Here is my scan request:
GET /my-index/_search?search_type=scan&scroll=1m
{
"fields": [
"_id"
],
"query": {
"match_all": {}
},
"size": 20
}
This returns a scroll id:
{
"_scroll_id": "c2Nhbjs1Ozc2ODA0OTI6SGpobU5kU21RR0d6d1JyeXlRSmdHQTs3OTk5NTkzOmJpRE9zTi1HUWZpQ3NPSUxVZkR2Ymc7NzY4MDQ5MzpIamhtTmRTbVFHR3p3UnJ5eVFKZ0dBOzc5MDQ5OTQ6cmhFMFJlU2VUSE9NaEJvRVJIbWJSQTs3NjgwNDkxOkhqaG1OZFNtUUdHendScnl5UUpnR0E7MTt0b3RhbF9oaXRzOjQ5Mjg2MTQ7",
"took": 13,
"timed_out": false,
"_shards": {
"total": 5,
"successful": 5,
"failed": 0
},
"hits": {
"total": 4928614,
"max_score": 0,
"hits": []
}
}
which is used in the scroll request:
GET /my-index/_search?scroll=1m&scroll_id=c2Nhbjs1Ozc2ODA0OTI6SGpobU5kU21RR0d6d1JyeXlRSmdHQTs3OTk5NTkzOmJpRE9zTi1HUWZpQ3NPSUxVZkR2Ymc7NzY4MDQ5MzpIamhtTmRTbVFHR3p3UnJ5eVFKZ0dBOzc5MDQ5OTQ6cmhFMFJlU2VUSE9NaEJvRVJIbWJSQTs3NjgwNDkxOkhqaG1OZFNtUUdHendScnl5UUpnR0E7MTt0b3RhbF9oaXRzOjQ5Mjg2MTQ7
However, the result is not as expected and not as described in the documentation (https://www.elastic.co/guide/en/elasticsearch/reference/1.3/search-request-scroll.html):
The question is why does ElasticSearch not honour the 'size' specified in the scan request?

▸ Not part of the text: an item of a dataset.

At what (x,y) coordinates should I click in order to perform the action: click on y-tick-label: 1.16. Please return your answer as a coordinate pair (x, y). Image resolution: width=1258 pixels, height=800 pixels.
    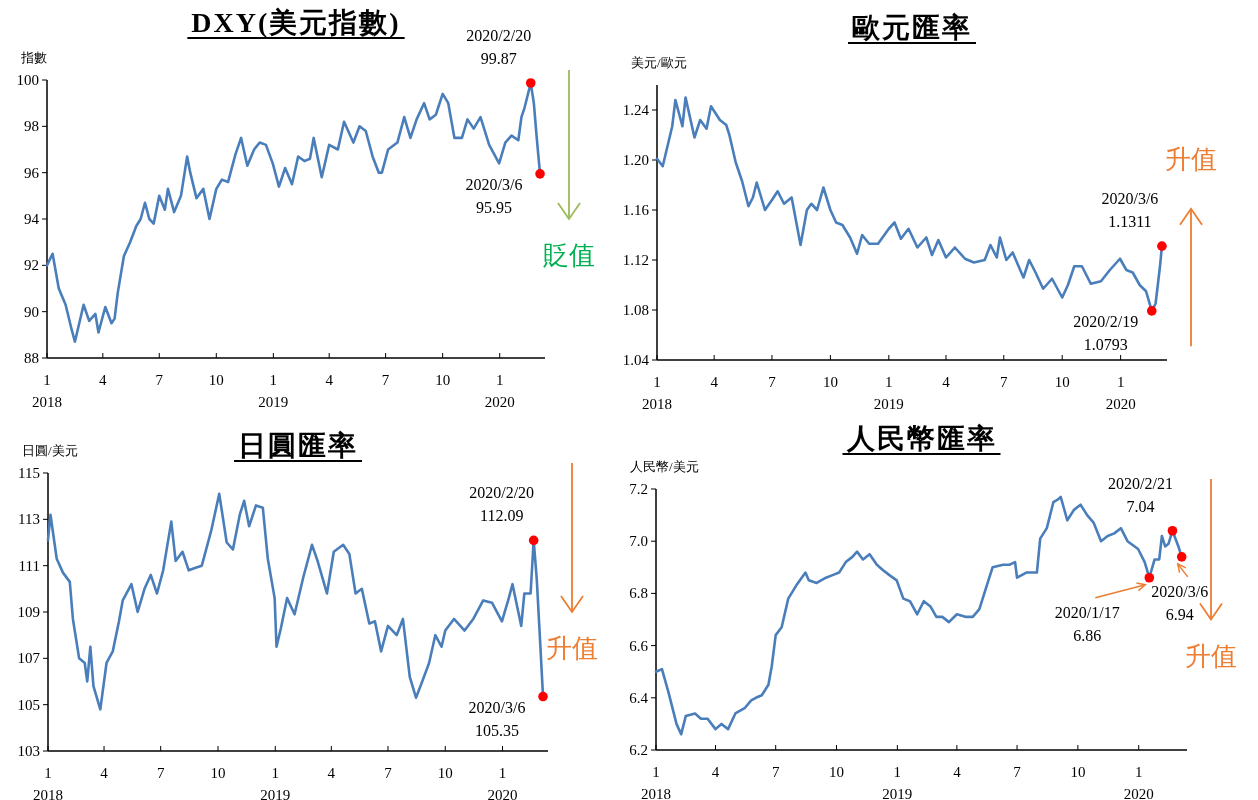
    Looking at the image, I should click on (636, 210).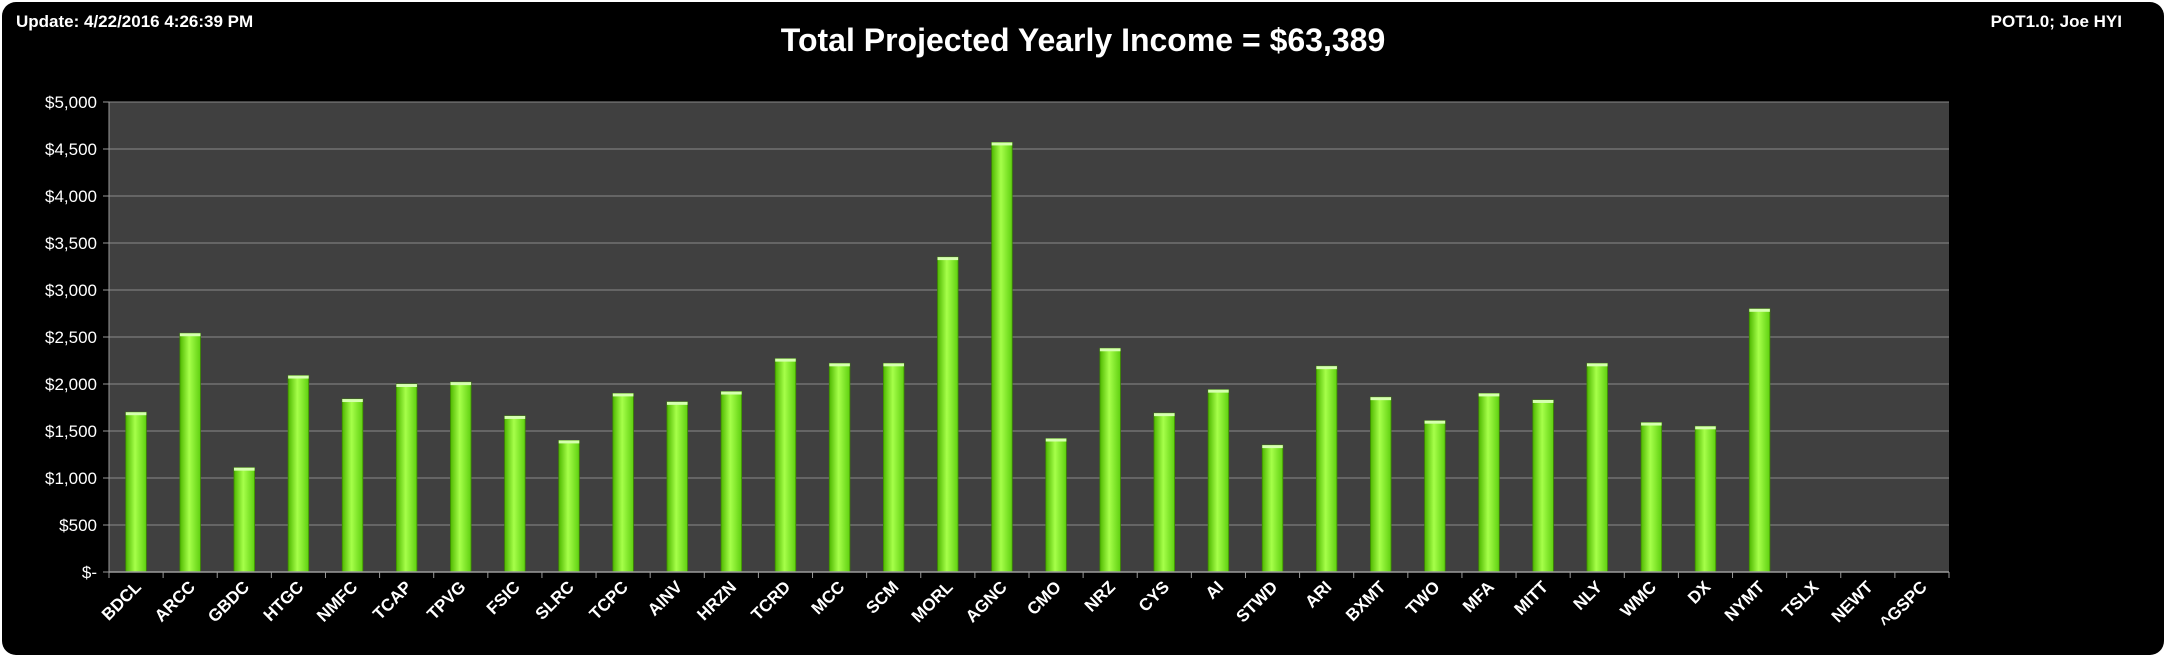 The width and height of the screenshot is (2170, 659). I want to click on y-tick-label: $3,000, so click(71, 290).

The size of results per shard is specified as '20'. Therefore number of expected hits in the search result should be 100. The number of actual hits in the search result is always '10'. Is there a system-wide scan configuration that is overriding the 'size' parameter?
The second question is why does ElasticSearch not honour the 'fields' specified in the scan request? The field specified in the scan request is the document id "_id" only. The expected result should only include the '_id" in the hits. However, the actual result contains full document entity in each hit as well.
I eventually would like to convert these two requests into Spring Data calls using the following two methods:
public String scan(SearchQuery searchQuery, long scrollTimeInMillis, boolean noFields)
and
public <T> Page<T> scroll(String scrollId, long scrollTimeInMillis, SearchResultMapper mapper)
However, the unexpected results are not allowing me to move forward.